Instructions for the task.
Condense the paragraph of the Royal Arch passage that begins "Every Royal Arch Chapter" into a short bulleted list that keeps its main facts.

[start of Passage provided]

When the United Grand Lodge of England was formed in 1813, it was ‘declared and pronounced that pure Antient Masonry consists of three degrees and no more, viz., those of the Entered Apprentice, the Fellow Craft, and the Master Mason, including the Supreme Order of the Holy Royal Arch.

Together with U.G.L.E., Supreme Grand Chapter is administered from Freemasons Hall, Great Queen Street, London. The Grand Master, HRH The Duke of Kent, is also the First Grand Principal of the Royal Arch. Several other Craft Grand Officers also hold equivalent offices in the Royal Arch.

Every Royal Arch Chapter has to be attached to a Craft Lodge and take the same Number as that Lodge. Most Chapters also take the same name as their parent Lodge. Initially, Candidates for the Royal Arch had to have already been a Master of a Craft Lodge, but this was later altered to having had to have been a Master Mason for at least 12 months. It was again altered to a period of four weeks, which applies to this day. About one Master Mason in three becomes a Companion of the Royal Arch.

Meetings of Royal Arch Chapters are called Convocations. A Chapter is ruled collectively by three Principals, elected for the year. Most other Officers have different titles and functions from Craft Lodges. The regalia is totally different from Craft, consisting of an Apron with a red and blue surround, a red and blue sash and a special Breast Jewel. Companions also wear their Breast Jewel in their Craft Lodges to show the close bond which exists between Craft and Royal Arch.

The Royal Arch ceremony deals with the period after King Solomon’s Temple had been destroyed and was about to be re-built. The ritual is allegorical and, without trespassing on religion, leads the candidate, whatever his religion, to contemplate the nature of, and his relationship with God.

[end of Passage provided]
[start of Source excerpt]

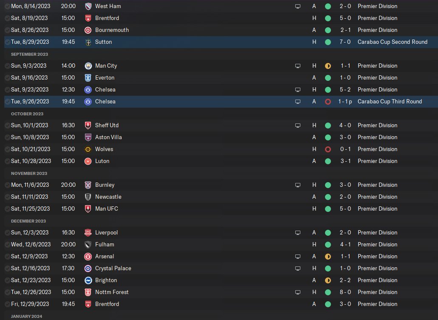
Task: Toggle the checkmark beside Tue, 12/26/2023 match
Action: 8,292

[end of Source excerpt]

Response for this exercise.
- Every Royal Arch Chapter must be attached to a Craft Lodge and takes that Lodge's number.
- Most Chapters also share their parent Lodge's name.
- Candidates first had to have been Master of a Craft Lodge. The rule then changed to at least 12 months as a Master Mason, and later to four weeks, which still applies.
- About one Master Mason in three becomes a Companion of the Royal Arch.